We took the Métro to the Invalides station, where there is a connection with the RER to Versailles/Rive Gauche. (The train to Versailles-Chantier does not go to the palace.) The ride was only 38 minutes. Versailles is easy to get to—perhaps too easy.
The first thing I saw on emerging from the train station at Versailles was a sign for a McDonald’s. Horrors! And yet the vast palace did not disappoint, nor was it even crowded that day, in the depth of winter and a chill rain: we supped on the glories and follies of the dead to our heart’s content. Outside, in the gardens, we briefly lost two of our children, only to find them weeping, squatting before a puddle of rain, the Sun King’s vast edifice rippling on its surface as they poked it with sticks.
—James O’Reilly, “On and Off the Autoroute”

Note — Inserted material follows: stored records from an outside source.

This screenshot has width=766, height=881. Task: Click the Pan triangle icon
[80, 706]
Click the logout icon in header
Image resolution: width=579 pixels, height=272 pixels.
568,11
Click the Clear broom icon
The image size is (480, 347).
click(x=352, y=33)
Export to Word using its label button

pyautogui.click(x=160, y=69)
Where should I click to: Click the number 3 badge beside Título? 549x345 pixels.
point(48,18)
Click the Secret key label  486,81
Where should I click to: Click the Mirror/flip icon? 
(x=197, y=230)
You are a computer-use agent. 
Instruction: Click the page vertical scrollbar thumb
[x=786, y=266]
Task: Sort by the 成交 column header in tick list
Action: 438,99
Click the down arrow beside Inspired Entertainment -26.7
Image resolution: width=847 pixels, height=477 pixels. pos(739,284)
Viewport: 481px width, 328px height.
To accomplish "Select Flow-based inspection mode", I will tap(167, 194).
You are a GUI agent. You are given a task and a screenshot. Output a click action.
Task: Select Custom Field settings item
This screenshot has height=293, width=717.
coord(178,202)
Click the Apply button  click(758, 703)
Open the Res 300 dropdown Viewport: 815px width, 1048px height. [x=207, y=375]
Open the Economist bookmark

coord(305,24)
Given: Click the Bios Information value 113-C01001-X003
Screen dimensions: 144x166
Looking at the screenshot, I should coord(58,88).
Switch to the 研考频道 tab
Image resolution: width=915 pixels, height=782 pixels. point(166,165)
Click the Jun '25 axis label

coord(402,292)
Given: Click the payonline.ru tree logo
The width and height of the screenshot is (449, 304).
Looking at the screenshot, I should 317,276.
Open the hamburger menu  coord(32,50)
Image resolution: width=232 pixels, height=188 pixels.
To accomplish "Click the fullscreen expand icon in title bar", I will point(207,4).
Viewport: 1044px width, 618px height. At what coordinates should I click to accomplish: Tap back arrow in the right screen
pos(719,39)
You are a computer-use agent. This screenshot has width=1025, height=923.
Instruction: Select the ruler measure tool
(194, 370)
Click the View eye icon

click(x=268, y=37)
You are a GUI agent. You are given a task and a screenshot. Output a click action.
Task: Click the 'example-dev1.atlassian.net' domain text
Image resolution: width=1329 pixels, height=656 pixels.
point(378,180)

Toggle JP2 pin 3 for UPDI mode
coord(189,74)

It was a Tuesday morning, cold, overcast, and intermittently rainy. But again the lot was filled with buses, huge single-deckers and even larger double-deckers. I counted over thirty-five of them—and then stopped counting. When we arrived at the gilt-and-black wrought iron gate leading to the courtyard, the serpentine line of tourists waiting to visit the palace extended past the gate curving around Bernini’s equestrian statue of Louis and across the entire length of the enormous courtyard. In 1985 I had been overwhelmed by the crowds. Oh, well, I thought bitterly, even in the Age of Louis XIV, Versailles had been commercial.
Giving up on seeing the inside of the palace, we retreated to the gardens. The long line of visitors queued up to take a little train to the Trianons was so long that the train would have had to make four or five trips to transport the people already in line. And even as we watched, the line was getting longer.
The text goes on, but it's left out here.